On peut enfin s’interroger sur la sélection des compétences, habiletés ou capacités dont on a besoin pour exercer une activité : s’appuie-t-elle sur une définition et une connaissance précises et incontestables de l’activité à effectuer ? La réponse est plutôt affirmative lorsque la tâche est simple et qu’elle peut être étudiée par l’approche analytique, et négative lorsqu’elle est complexe, et nécessite par conséquent une approche systémique.
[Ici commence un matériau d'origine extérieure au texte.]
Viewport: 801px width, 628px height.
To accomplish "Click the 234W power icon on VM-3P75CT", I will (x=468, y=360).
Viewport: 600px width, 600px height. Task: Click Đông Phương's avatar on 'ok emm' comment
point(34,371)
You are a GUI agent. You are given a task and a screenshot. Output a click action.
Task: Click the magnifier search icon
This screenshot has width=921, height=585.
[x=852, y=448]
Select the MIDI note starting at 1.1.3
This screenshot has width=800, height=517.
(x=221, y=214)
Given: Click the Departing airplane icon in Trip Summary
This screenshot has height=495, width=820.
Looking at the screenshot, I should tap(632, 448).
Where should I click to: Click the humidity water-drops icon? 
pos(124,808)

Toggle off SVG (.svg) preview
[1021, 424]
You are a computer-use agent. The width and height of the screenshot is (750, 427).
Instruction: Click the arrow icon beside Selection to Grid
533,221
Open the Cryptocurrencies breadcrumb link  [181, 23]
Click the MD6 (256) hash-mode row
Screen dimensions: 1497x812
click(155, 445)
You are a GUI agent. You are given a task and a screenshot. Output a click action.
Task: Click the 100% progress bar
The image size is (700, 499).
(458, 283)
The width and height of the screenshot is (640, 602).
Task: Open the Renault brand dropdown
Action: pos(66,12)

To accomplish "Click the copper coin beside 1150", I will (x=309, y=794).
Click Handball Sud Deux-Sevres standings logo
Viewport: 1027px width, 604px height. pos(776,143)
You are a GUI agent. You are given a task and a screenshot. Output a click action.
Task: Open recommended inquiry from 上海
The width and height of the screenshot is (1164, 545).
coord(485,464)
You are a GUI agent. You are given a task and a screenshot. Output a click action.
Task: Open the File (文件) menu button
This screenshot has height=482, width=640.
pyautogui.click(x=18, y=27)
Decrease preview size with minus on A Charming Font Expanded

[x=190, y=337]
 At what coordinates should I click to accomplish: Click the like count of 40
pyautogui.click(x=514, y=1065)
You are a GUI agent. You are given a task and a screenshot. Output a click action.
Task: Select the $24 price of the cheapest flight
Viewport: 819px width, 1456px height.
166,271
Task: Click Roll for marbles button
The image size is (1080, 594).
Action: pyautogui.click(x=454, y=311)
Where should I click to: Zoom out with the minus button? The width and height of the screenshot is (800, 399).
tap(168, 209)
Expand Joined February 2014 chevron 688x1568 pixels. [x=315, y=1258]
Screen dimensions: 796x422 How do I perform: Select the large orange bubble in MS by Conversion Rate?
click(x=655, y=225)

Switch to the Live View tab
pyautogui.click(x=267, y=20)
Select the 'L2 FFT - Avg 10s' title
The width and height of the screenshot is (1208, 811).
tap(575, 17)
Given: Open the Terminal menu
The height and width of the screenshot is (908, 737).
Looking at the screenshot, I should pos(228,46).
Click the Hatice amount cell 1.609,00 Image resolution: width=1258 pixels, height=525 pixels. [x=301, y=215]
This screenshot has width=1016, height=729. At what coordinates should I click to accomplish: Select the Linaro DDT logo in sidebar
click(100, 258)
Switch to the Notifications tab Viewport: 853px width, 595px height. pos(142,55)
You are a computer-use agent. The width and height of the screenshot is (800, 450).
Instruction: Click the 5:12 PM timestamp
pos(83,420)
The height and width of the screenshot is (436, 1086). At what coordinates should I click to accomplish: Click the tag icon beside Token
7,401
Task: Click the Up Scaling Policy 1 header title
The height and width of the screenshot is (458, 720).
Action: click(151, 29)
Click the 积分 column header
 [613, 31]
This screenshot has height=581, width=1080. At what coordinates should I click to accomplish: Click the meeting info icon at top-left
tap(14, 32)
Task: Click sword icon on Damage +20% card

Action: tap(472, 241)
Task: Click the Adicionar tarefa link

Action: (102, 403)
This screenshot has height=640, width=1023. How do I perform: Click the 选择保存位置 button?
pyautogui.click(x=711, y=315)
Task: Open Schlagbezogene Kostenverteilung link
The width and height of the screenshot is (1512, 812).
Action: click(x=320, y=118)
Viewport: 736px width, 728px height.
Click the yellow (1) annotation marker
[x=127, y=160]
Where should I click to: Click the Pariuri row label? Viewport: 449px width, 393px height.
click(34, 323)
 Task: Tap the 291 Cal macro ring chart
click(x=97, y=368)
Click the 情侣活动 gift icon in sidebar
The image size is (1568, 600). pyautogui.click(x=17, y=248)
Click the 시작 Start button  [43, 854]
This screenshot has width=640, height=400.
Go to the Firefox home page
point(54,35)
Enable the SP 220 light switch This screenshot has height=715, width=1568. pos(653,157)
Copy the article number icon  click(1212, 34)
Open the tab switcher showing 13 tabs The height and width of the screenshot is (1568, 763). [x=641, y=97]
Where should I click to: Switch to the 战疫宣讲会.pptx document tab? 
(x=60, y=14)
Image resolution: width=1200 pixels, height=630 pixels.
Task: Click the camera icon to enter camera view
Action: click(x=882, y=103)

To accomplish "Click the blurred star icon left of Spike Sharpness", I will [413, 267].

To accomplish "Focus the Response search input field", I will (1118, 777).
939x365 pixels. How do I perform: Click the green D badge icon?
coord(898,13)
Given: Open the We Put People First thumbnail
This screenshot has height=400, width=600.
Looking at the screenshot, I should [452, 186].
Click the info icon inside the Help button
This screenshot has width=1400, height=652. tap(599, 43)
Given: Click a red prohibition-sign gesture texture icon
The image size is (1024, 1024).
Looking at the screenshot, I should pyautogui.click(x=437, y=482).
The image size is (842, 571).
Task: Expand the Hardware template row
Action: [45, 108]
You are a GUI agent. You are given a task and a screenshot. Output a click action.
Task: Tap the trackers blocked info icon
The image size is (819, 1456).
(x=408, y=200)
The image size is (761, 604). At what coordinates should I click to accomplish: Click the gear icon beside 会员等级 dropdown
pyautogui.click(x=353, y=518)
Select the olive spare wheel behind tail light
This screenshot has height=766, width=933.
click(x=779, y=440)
Que ce soit en matière d’enseignement et d’éducation ou dans les champs de toutes les activités professionnelles qui ont à approcher la complexité, le réductionnisme du modèle behavioriste de l’approche par compétences provoquera des effets que l’on regrettera. En matière de protection de l’enfant, en Suède comme en Norvège, c’est déjà le cas.

 

Pour terminer

J’espère que cette enquête sérieuse, sourcée et objective (je n’appartiens à aucun camp), aura permis de conduire le lecteur à réfléchir aux dangers potentiels que peuvent faire porter sur la Société des politiques aux bonnes intentions mais basées sur des fondements discutables.

 

1 Réponse

  1. Merci Monsieur Roulois,
    Vous avez complètement raison et je vous félicite pour ce travail rigoureux.
    J' ai vécu en Scandinavie et j' ai fait exactement les mêmes expériences.
    Vous me parlez tout droit du coeur.